Mr. Dania regularly worships at an affiliated church in a stylish section of Lagos, where he has found a network of like-minded, upwardly mobile young Nigerians. Some months ago, Mr. Dania said, he had bid on a project with the Central Bank of Nigeria. The official in charge of the contract was a member of the same church.
"He said he was so happy he was dealing with a man of God," Mr. Dania recalled. "You can actually do business in the church. You don't have to go anywhere else. There's a lot of prosperity in the church."
Many traditional Christian theologians, particularly Catholics, dismiss the message that faith will bring wealth and success.
"They're preaching Cross-less Christianity," said the Rev. Iheanyi Enwerem, of the Catholic Secretariat in Lagos. "The idea of everything joy-joy, prosperity-prosperity, well-well. In life, there are certain things we can't have because God doesn't want it. For them, everything is Easter joy, no Good Friday. We say it's totally un-Christian."
But for the poor, the very presence of the rich in the same sanctuary serves as a powerful lesson, much like the testimonials that those who say they were miraculously healed deliver: If God answered their prayers, maybe he will answer mine.
Iwalola Adebusoye, 40, sells rice at a Lagos market.

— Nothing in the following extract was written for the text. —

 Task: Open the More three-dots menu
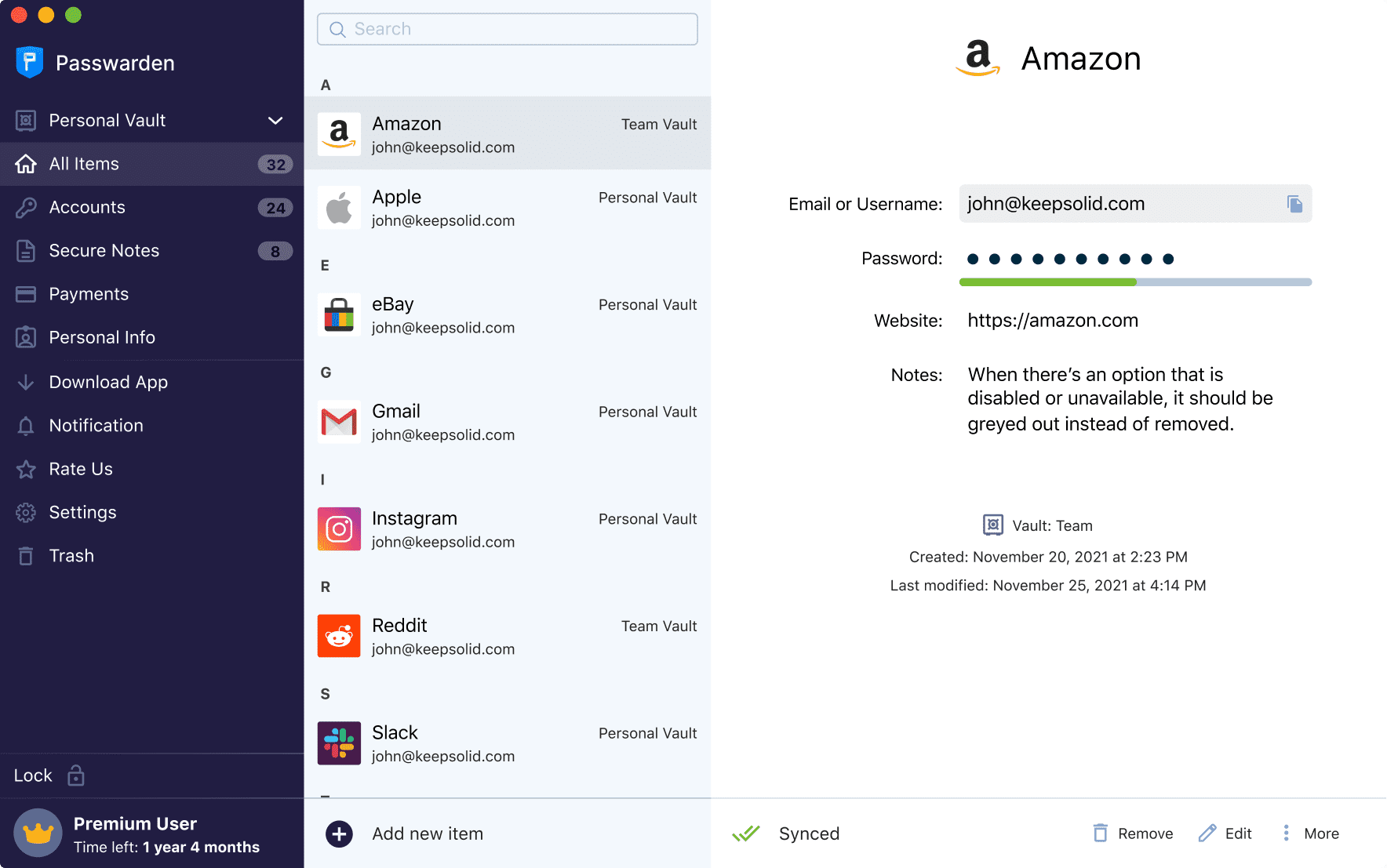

At Redemption Camp, she stood from her seat, closed her eyes, put her hands on her hips and spat her prayers in rapid-fire Yoruba, as though shouting at a no-good deceiving husband.
Uneducated herself, she said she had put three children through school on her earnings selling rice. She was now praying for an opportunity to expand her trade, maybe sell eggs. "To move forward," she said in halting English. "No helper," she said of her predicament. "Only God. And Jesus."